Source passage:

# # # # #

Remote Workers in India Will Call You Out for Slacking, Thieves for Stealing From Thousands of Miles Away
By Bryan Ke
A Washington-based surveillance company offers real-time 24/7 monitoring for convenience stores, gas stations, restaurants and hotel chains across the U.S. to help owners prevent theft and shoplifting.
Eye in the sky: Live Eye Surveillance employs workers from Karnal, India to monitor employees and deter any suspicious behaviors within the business for $399 per month, according to Vice News.
- Their job is to “act as a virtual supervisor for the sites, in terms of assuring the safety of the employees located overseas and requesting them to complete assigned tasks,” a job listing reads.
- Live Eye’s customers include several corporations like 7-Eleven, Food-Mart, Dairy Queen, Holiday Inn and Shell.
- Although 7-Eleven did not comment whether it condones the use of Live Eye’s services, the company said, “Independent franchise owners can install their own system on top of what is provided.”
- However, a spokesperson from 7-Eleven told Business Insider only one franchise owner uses the company’s surveillance services in its store.
How it works: An overseas employee will constantly monitor the business and intervene if any suspicious behaviors happen inside the store through the speakers on the ceiling.

# # # # #

Source material:
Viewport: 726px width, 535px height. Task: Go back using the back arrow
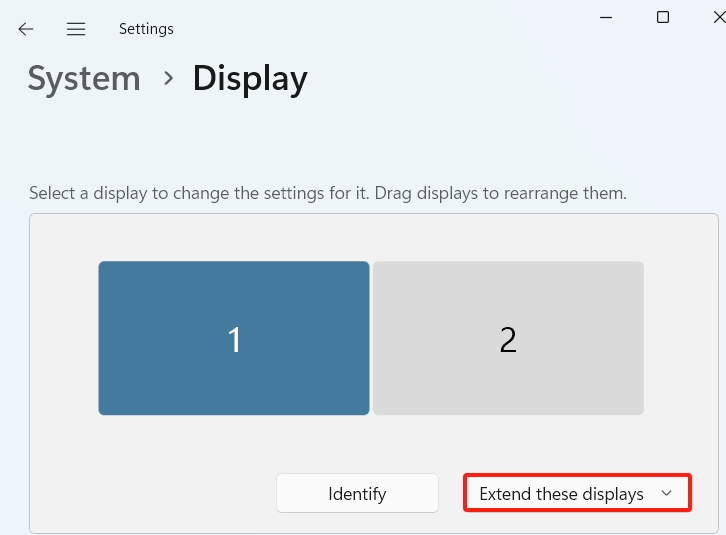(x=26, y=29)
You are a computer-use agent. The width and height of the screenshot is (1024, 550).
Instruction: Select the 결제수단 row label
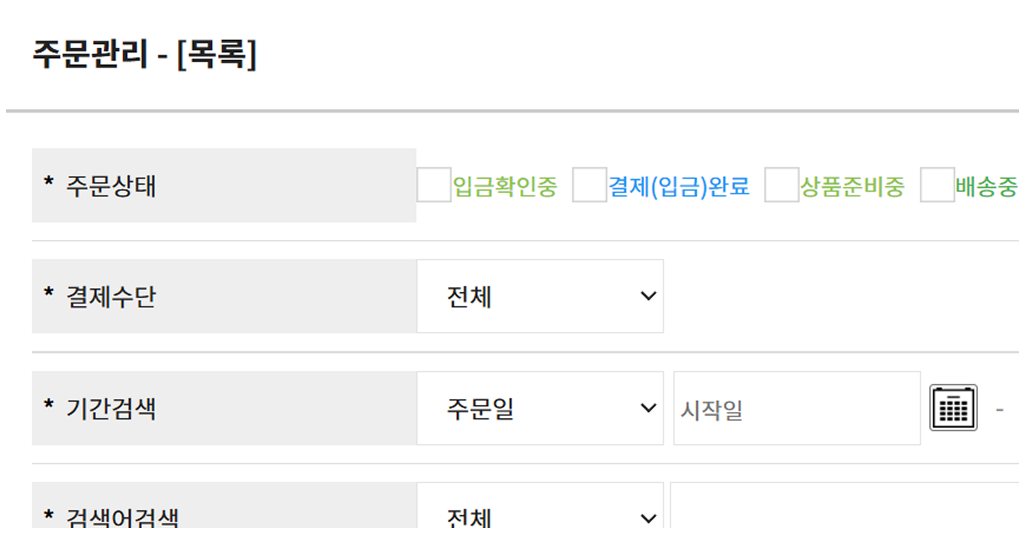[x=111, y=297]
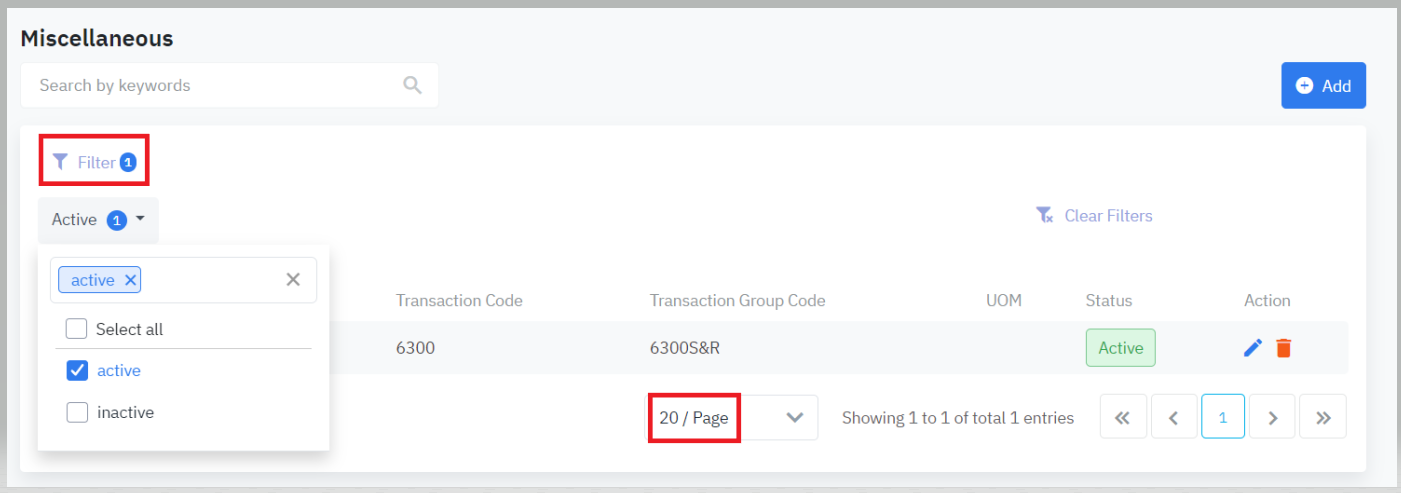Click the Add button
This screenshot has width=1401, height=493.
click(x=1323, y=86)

# # # # #

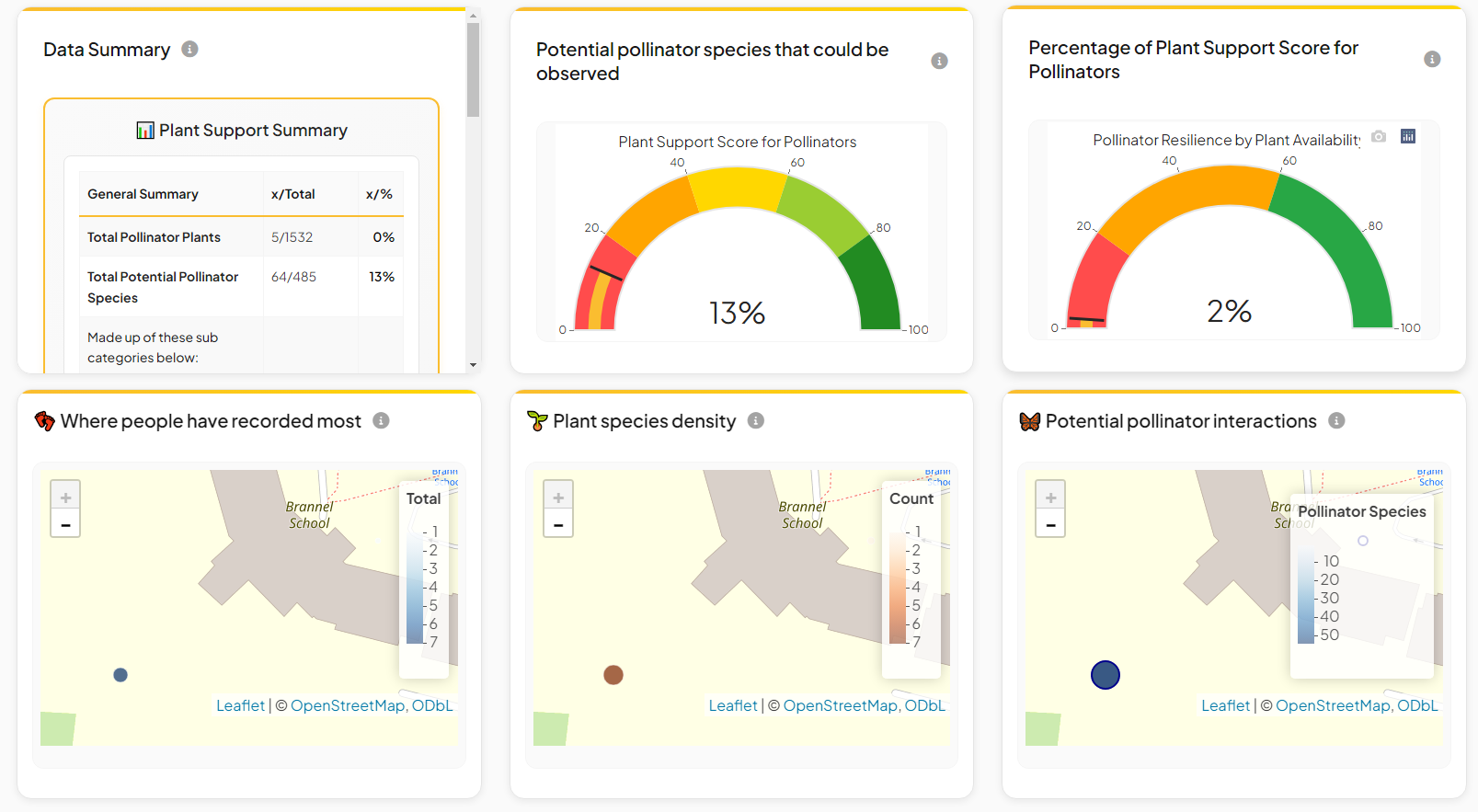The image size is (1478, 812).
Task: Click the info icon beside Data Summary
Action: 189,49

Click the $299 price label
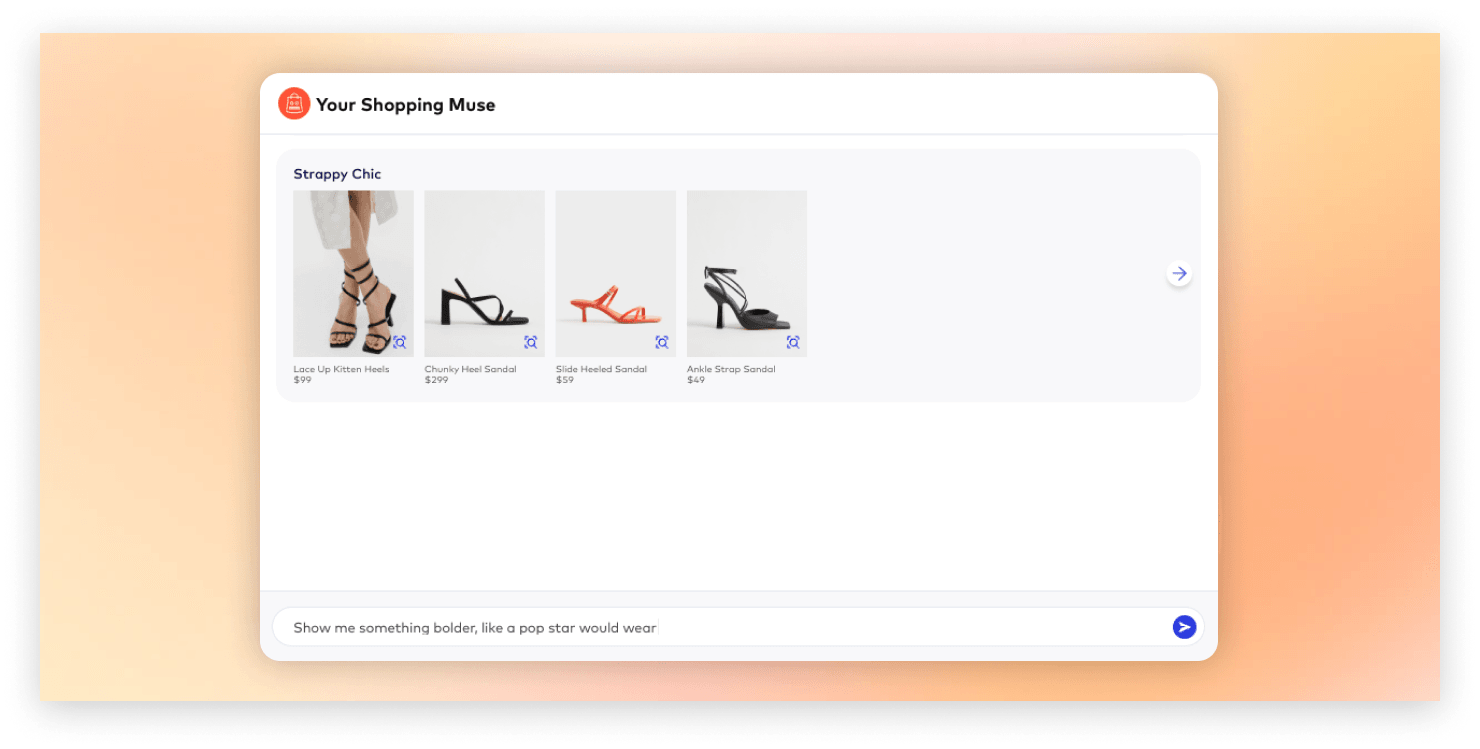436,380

# # # # #

Exercise tasks:
a) According to the surveillance article, how much does Live Eye Surveillance charge per month for its monitoring service?
b) Continue the article about Live Eye Surveillance, starting after its last sentence.

Answers by task:
a) $399 per month.

b)
- A CCTV video, which has since been restricted, shows one example of how a camera operator confronted an employee for taking a coffee bottle from a cooler and asks if he scanned and paid for the drink, according to Business Insider.
- In another restricted video, an operator questions a clerk who is talking to a man out of the camera’s periphery and later orders him to stand on the other side of the counter.
- The company also helps deter convenience store robberies, as shown in another example video. The armed robbers immediately runs after hearing the voice from the speakers.
Safety and human rights issues: An unnamed former 7-Eleven field consultant criticized the surveillance company’s way of handling the robbery, suggesting, “That’s how someone is going to get killed.”
- “You don’t startle someone with an assault rifle,” they added. “That violates 7-Eleven policy. There’s a reason why the silent alarm is silent.”
- Eva Blum-Dumontet, a senior researcher at Privacy International, raised some human rights concerns with how companies put surveillance on their employees through Live Eye.
- “Essentially what’s happening with workplace surveillance is employers trying to keep track of their employees to make sure they match their idea of productivity,” Blum-Dumontet said. “This is very toxic for the mental health of employees.”